### WORK TO COMPLETE
All entries are to be transcribed exactly. Pictures are not part of the copy.

### DATA RECORDS
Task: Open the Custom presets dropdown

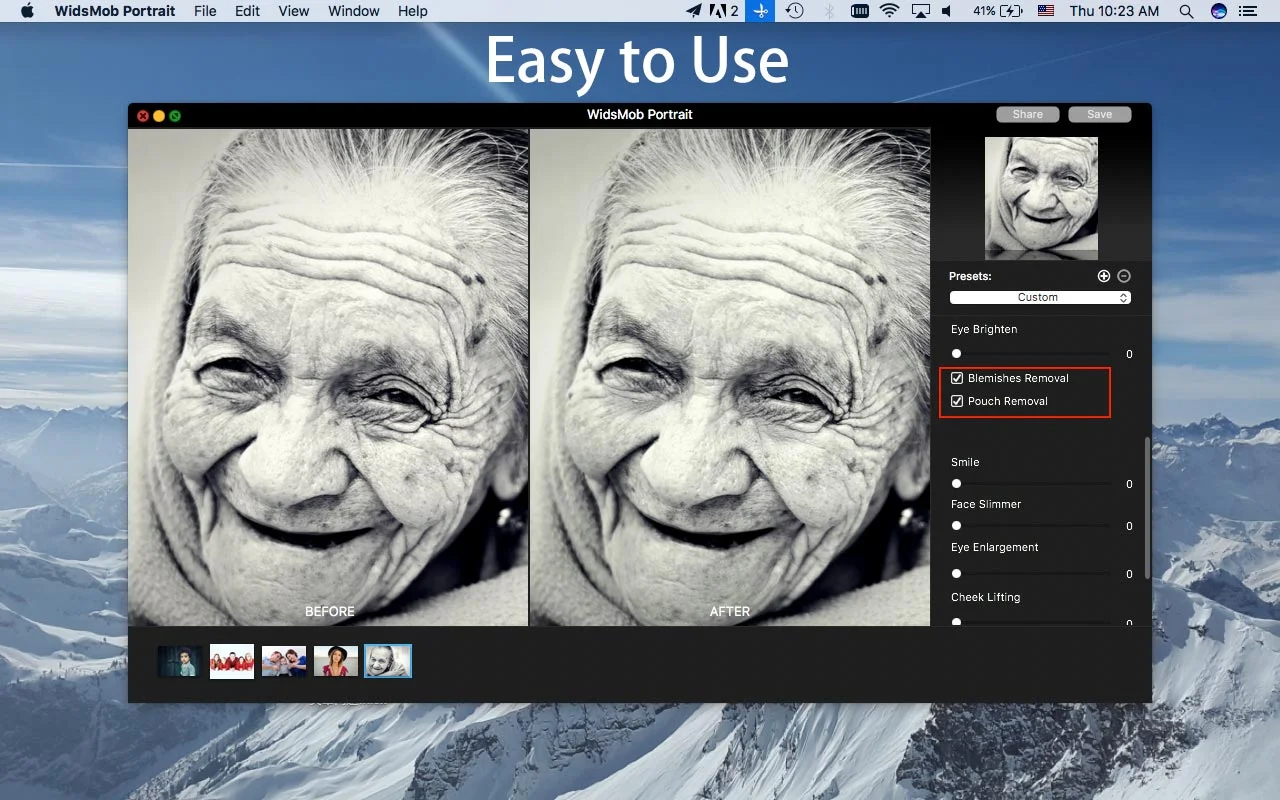Action: click(x=1038, y=297)
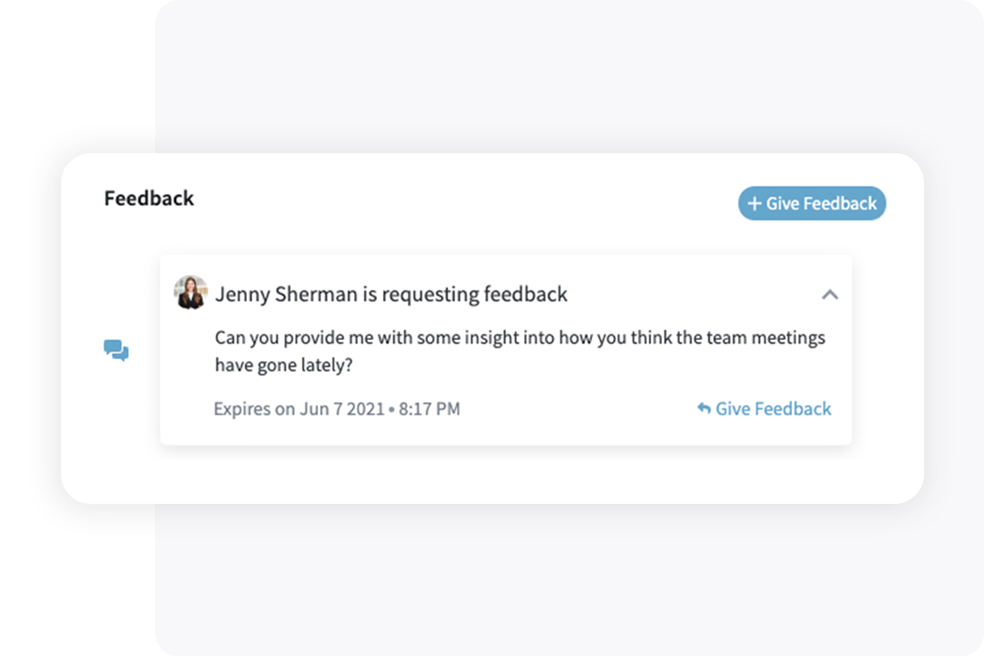
Task: Click the feedback conversation icon on the left
Action: pos(114,351)
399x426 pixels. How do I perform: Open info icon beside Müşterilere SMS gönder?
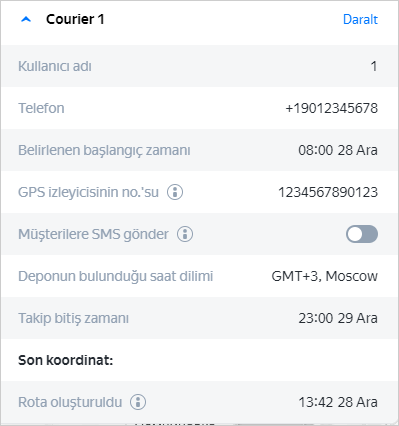pyautogui.click(x=185, y=234)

### RESULT OF THIS EXERCISE
Task: Open the Custom presets dropdown

Action: click(x=1038, y=297)
Task: Click the feedback conversation icon on the left
Action: pos(114,351)
399x426 pixels. How do I perform: Open info icon beside Müşterilere SMS gönder?
pyautogui.click(x=185, y=234)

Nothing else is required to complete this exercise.